What needs to be done
Rewrite every line of the records below as a numbered list, leaving out the blank lines.

Material
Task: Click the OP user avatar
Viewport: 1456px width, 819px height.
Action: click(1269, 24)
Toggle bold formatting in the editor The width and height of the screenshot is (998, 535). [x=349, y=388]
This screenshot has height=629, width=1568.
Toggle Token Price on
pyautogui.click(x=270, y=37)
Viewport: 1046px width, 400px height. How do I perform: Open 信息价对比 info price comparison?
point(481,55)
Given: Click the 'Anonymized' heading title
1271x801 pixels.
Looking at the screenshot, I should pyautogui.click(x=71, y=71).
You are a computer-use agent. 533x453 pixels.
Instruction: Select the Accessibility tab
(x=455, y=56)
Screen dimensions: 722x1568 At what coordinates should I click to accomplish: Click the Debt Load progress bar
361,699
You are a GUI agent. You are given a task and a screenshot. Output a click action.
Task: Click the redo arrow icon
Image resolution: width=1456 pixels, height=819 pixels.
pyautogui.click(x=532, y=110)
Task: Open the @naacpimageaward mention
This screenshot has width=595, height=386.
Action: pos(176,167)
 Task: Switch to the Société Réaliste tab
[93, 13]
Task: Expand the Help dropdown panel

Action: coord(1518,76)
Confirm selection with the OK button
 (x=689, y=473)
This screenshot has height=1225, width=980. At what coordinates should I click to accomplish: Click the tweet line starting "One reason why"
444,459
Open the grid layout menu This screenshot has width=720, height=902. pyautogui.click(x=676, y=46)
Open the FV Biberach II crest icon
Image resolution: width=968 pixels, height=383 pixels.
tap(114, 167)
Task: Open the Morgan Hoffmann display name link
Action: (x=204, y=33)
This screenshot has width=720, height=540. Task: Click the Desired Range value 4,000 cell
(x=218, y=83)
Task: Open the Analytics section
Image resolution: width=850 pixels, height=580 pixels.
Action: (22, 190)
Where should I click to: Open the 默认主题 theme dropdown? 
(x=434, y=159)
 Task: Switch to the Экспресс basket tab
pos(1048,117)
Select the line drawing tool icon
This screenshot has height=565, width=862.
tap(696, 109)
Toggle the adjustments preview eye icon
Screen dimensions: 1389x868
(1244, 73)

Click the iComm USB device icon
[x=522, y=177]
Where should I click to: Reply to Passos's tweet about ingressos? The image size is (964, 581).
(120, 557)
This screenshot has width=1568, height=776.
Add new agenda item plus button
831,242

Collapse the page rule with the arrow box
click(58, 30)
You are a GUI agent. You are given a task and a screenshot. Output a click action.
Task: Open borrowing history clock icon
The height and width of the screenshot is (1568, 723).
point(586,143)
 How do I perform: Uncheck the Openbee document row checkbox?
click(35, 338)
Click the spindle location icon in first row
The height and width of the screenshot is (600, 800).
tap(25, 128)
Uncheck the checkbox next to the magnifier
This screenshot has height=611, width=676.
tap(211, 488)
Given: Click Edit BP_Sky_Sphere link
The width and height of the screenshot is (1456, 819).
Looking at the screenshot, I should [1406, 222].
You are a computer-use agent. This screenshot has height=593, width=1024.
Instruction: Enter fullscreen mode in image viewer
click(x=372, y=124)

Correct response
1. Task: Click the OP user avatar
2. Viewport: 1456px width, 819px height.
3. Action: click(1269, 24)
4. Toggle bold formatting in the editor The width and height of the screenshot is (998, 535). [x=349, y=388]
5. This screenshot has height=629, width=1568.
6. Toggle Token Price on
7. pyautogui.click(x=270, y=37)
8. Viewport: 1046px width, 400px height. How do I perform: Open 信息价对比 info price comparison?
9. point(481,55)
10. Given: Click the 'Anonymized' heading title
11. 1271x801 pixels.
12. Looking at the screenshot, I should pyautogui.click(x=71, y=71).
13. You are a computer-use agent. 533x453 pixels.
14. Instruction: Select the Accessibility tab
15. (x=455, y=56)
16. Screen dimensions: 722x1568 At what coordinates should I click to accomplish: Click the Debt Load progress bar
17. 361,699
18. You are a GUI agent. You are given a task and a screenshot. Output a click action.
19. Task: Click the redo arrow icon
20. Image resolution: width=1456 pixels, height=819 pixels.
21. pyautogui.click(x=532, y=110)
22. Task: Open the @naacpimageaward mention
23. This screenshot has width=595, height=386.
24. Action: pos(176,167)
25.  Task: Switch to the Société Réaliste tab
26. [93, 13]
27. Task: Expand the Help dropdown panel
28. Action: coord(1518,76)
29. Confirm selection with the OK button
30.  (x=689, y=473)
31. This screenshot has height=1225, width=980. At what coordinates should I click to accomplish: Click the tweet line starting "One reason why"
32. 444,459
33. Open the grid layout menu This screenshot has width=720, height=902. pyautogui.click(x=676, y=46)
34. Open the FV Biberach II crest icon
35. Image resolution: width=968 pixels, height=383 pixels.
36. tap(114, 167)
37. Task: Open the Morgan Hoffmann display name link
38. Action: (x=204, y=33)
39. This screenshot has width=720, height=540. Task: Click the Desired Range value 4,000 cell
40. (x=218, y=83)
41. Task: Open the Analytics section
42. Image resolution: width=850 pixels, height=580 pixels.
43. Action: (22, 190)
44. Where should I click to: Open the 默认主题 theme dropdown? 
45. (x=434, y=159)
46.  Task: Switch to the Экспресс basket tab
47. pos(1048,117)
48. Select the line drawing tool icon
49. This screenshot has height=565, width=862.
50. tap(696, 109)
51. Toggle the adjustments preview eye icon
52. Screen dimensions: 1389x868
53. (1244, 73)
54. Click the iComm USB device icon
55. [x=522, y=177]
56. Where should I click to: Reply to Passos's tweet about ingressos? The image size is (964, 581).
57. (120, 557)
58. This screenshot has width=1568, height=776.
59. Add new agenda item plus button
60. 831,242
61. Collapse the page rule with the arrow box
62. click(58, 30)
63. You are a GUI agent. You are given a task and a screenshot. Output a click action.
64. Task: Open borrowing history clock icon
65. The height and width of the screenshot is (1568, 723).
66. point(586,143)
67.  How do I perform: Uncheck the Openbee document row checkbox?
68. click(35, 338)
69. Click the spindle location icon in first row
70. The height and width of the screenshot is (600, 800).
71. tap(25, 128)
72. Uncheck the checkbox next to the magnifier
73. This screenshot has height=611, width=676.
74. tap(211, 488)
75. Given: Click Edit BP_Sky_Sphere link
76. The width and height of the screenshot is (1456, 819).
77. Looking at the screenshot, I should [1406, 222].
78. You are a computer-use agent. This screenshot has height=593, width=1024.
79. Instruction: Enter fullscreen mode in image viewer
80. click(x=372, y=124)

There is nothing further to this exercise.